Feve Artisan Chocolatier In The Bayview | Tasting Table San Francisco

This Bayview-based chocolate maker is soon to become a household name

There is a lot to geek out about in the Bayview kitchen of Feve Artisan Chocolatier. An enrobing machine to cover truffles or candied ginger in chocolate. A panning machine that looks like a cement mixer but smells like cacao. A ventilation booth for airbrushing confectionary.

Feve's owner, Shawn Williams, worked under the nationally known Ewald Notter before starting Au Coeur des Chocolats, and then flew under the radar for five years.
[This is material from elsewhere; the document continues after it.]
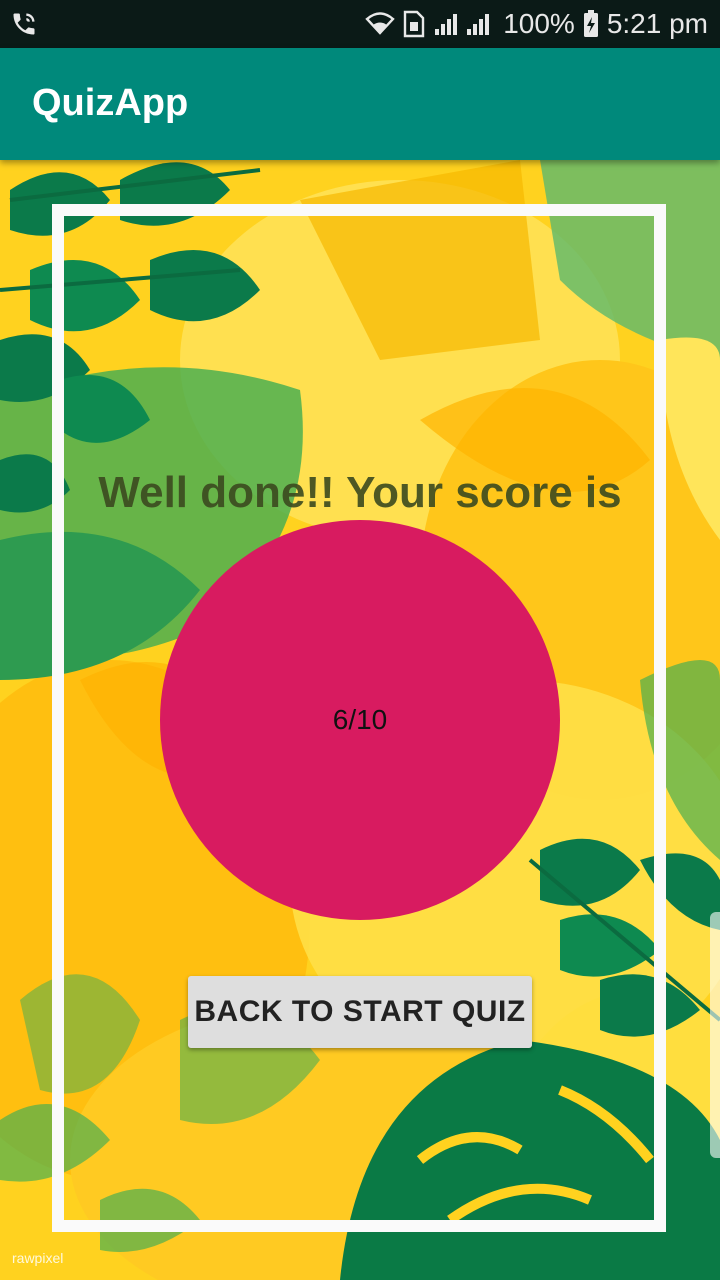  Describe the element at coordinates (657, 24) in the screenshot. I see `clock: 5:21 pm` at that location.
Last year, new investors and a Kiva loan helped him rebrand and invest in equipment and packaging.

Now Feve's sleek black boxes are appearing in stores such as Faletti Foods and Bryan's, and he's opening his studio for retail sales on Wednesdays from 3 to 5 p.m.

Williams' truffles–such as spiced Jamaica rum or orange with almond-coriander praline–rival Michael Recchiuti's in their nuanced, layered flavors. "I come to chocolates with a chef's mind," he says.

His chocolate-covered hazelnuts and almonds ($12 for 6 ounces) are compulsively edible. Williams roasts the nuts until they're deeply toasted, then coats them in a millimeter-thick layer of caramelized sugar and a Swiss dark chocolate exterior (a job for that panning machine).

His salted caramels ($20 for 9 pieces) have chocolate shells no denser than a quail's eggshell and satiny centers just on the border of liquid and solid.

They're a marvel of technique and technology.